Pick values for a given variable
head(get_variable(pseq, sample_variables(pseq)[1]))
## [1] 28 24 52 22 25 42
Assign new fields to metadata
# Calculate diversity for samples
div <- microbiome::alpha(pseq, index = "shannon")
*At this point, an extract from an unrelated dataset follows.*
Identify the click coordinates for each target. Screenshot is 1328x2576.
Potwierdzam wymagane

# Assign the estimated diversity to sample metadata
sample_data(pseq)$diversity <- div
Number of taxa
n <- ntaxa(pseq)
Most abundant taxa
topx <- top_taxa(pseq, n = 10)
Names
ranks <- rank_names(pseq) # Taxonomic levels
taxa <- taxa(pseq) # Taxa names at the analysed level
Subset taxa
pseq.bac <- subset_taxa(pseq, Phylum == "Bacteroidetes")
Prune (select) taxa:
# List of Genera in the Bacteroideted Phylum
taxa <- map_levels(NULL, "Phylum", "Genus", pseq)$Bacteroidetes
# With given taxon names
ex2 <- prune_taxa(taxa, pseq)
# Taxa with positive sum across samples
ex3 <- prune_taxa(taxa_sums(pseq) > 0, pseq)
Filter by user-specified function values (here variance):
f <- filter_taxa(pseq, function(x) var(x) > 1e-05, TRUE)
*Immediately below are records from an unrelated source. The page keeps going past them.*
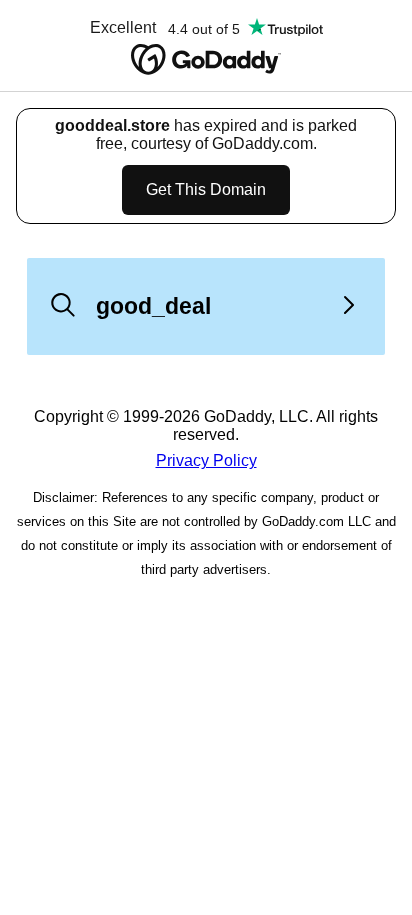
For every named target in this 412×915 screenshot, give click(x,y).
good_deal (153, 306)
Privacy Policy (206, 460)
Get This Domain (206, 189)
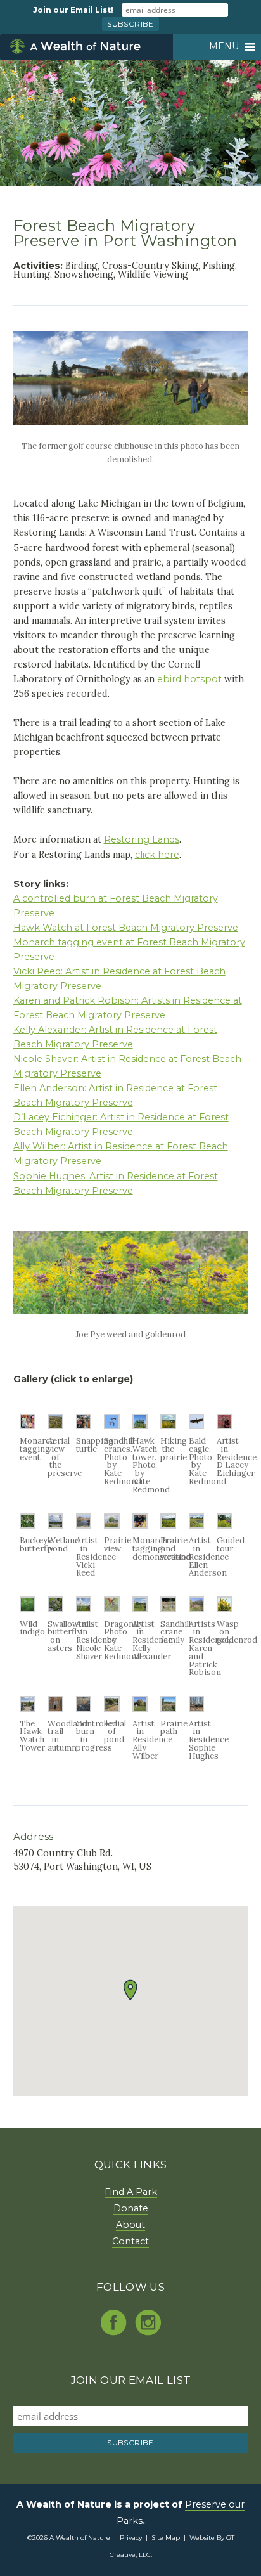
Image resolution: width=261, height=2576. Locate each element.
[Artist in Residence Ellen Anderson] (196, 1525)
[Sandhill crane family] (167, 1609)
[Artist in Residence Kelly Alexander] (140, 1609)
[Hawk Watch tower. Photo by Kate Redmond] (140, 1426)
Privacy (131, 2538)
List unique phylum-level groups:
head(get_taxa_unique(pseq, "Phylum"))
## [1] "Actinobacteria" "Firmicutes" "Proteobacteria" "Verrucomicrobia" "Bacteroidetes" "Spirochaetes"
Pick the taxa abundances for a given sample:
samplename <- sample_names(pseq)[[1]]
# Pick abundances for a particular taxon
tax.abundances <- abundances(pseq)[, samplename]
library(jeevanuDB)
# Example data
data("moving_pictures")
# Rename
ps <- moving_pictures
taxa_names(ps)[1:2]
## [1] "TACGGAGGATACGAGCGTTATCCGGATTTATTGGGTTTAAAGGGTGCGTAGGTGGCTGATTAAGTCAGTGGTGAAAAGCTATGGCTCAACCATAGTCTTGCCGTTGATACTGGTTAGCTTGAGTGTAGATGATGTAGGCGGAATGCGTAG"
## [2] "TACAGAGGGTGCAAGCGTTAATCGGAATTACTGGGCGTAAAGCGAGCGTAGGTGGCTTGATAAGTCAGATGTGAAAGCCCCGGGCTTAACCTGGGAACGGCATCTGATACTGTTAGGCTAGAGTAGGTGAGAGGAAGGTAGAATTCCAGG"
The taxa names are unique sequences. This common when using dada2
for denoising and identifying amplicon sequence variants.
print(ps)
## phyloseq-class experiment-level object
## otu_table() OTU Table: [ 3644 taxa and 1966 samples ]
## sample_data() Sample Data: [ 1966 samples by 89 sample variables ]
## tax_table() Taxonomy Table: [ 3644 taxa by 7 taxonomic ranks ]
It would be useful to store these inside the refseq()
slot of phyloseq. For this we can use microbiome::add_refseq
ps <- add_refseq(ps, tag = "ASV")
# check again
taxa_names(ps)[1:2]
## [1] "ASV1" "ASV2"
print(ps)
## phyloseq-class experiment-level object
## otu_table() OTU Table: [ 3644 taxa and 1966 samples ]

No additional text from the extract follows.